Sales of Diageo’s super premium baijiu brand Shui Jing Fang fell 79% in 2014, but CEO Ivan Menezes insists the firm can rebuild an ‘attractive business’ by slashing prices and improving route to market.
After suggesting that sorghum-based spirit brand Shui Jing Fang seemed “broken” from an outside perspective, Anthony Bucalo from Santandar wondered if this was fair, or whether the brand was just going through a rebase, “and we expect things to get better as we go forward?”
(Bucalo was talking on earnings call as Diageo released its Q4 and full year 2014 results for the year to June 30 this morning - you can check out a slideshow synopsis here ).
Menezes said that he and Diageo CFO Deirdre Mahlan reviewed the business yesterday with its Chinese management, and insisted that the baijiu category (almost 1.2bn casks of the nation's favorite spirit were sold in 2013, according to IWSR) remains healthy and profitable.
“What has been hit has been one fifth of the super-premium consumption that was oriented towards gifting and government entertaining, which is a small segment of the total market,” Menezes added.
Taking the price down to rebuild an ‘attractive business’
With Shui Jing Fang, Menezes said Diageo had a “very contemporary modern brand” that it was focused on building demand back up for in off-premise channels.
Diageo was taking the price range for its baijiu brand down from RMB 400-500 (£40-50 or $67-85 for a 500ml bottle), he said, and was innovating across its six fixed regions in China.
“And I’m confident, off this base, you will see us build an attractive business again,” Menezes said.
When Diageo took over Shui Jing Fang for £250m in 2012 it predicted 10% growth year-on-year until 2015.
Baijiu suffers a cyclical slump in China?
But Diageo admits it has been hit by tough competition in baijiu, not least from rival brand Kweichow Moutai, the eponymous owner of which announced 2013 pre-tax profits up 13.4% at the end of March, well down on 52% growth in 2012. The brand’s price cuts have clearly hurt Diageo.
Participation in this market was “strategically very important” for Diageo, he explained, since it gave the company access to the Chinese ‘with meal’ occasion that is the predominant consumption occasion for alcohol.

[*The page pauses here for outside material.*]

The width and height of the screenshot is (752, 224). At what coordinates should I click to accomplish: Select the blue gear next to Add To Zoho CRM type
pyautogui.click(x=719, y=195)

Diageo plans to launch single-grain whisky Haig Club in China, Diageo’s chief said, and this launch (also pitched at an ‘with meal’ setting, coupled with a stronger route to market for Shui Jing Fang and the company’s other China brands in Southern China, should bring benefits.
“So overall, I expect recovery in Shui Jing Fang,” he said. “And I’d say it’s still, strategically, a very important piece of our overall China strategy.”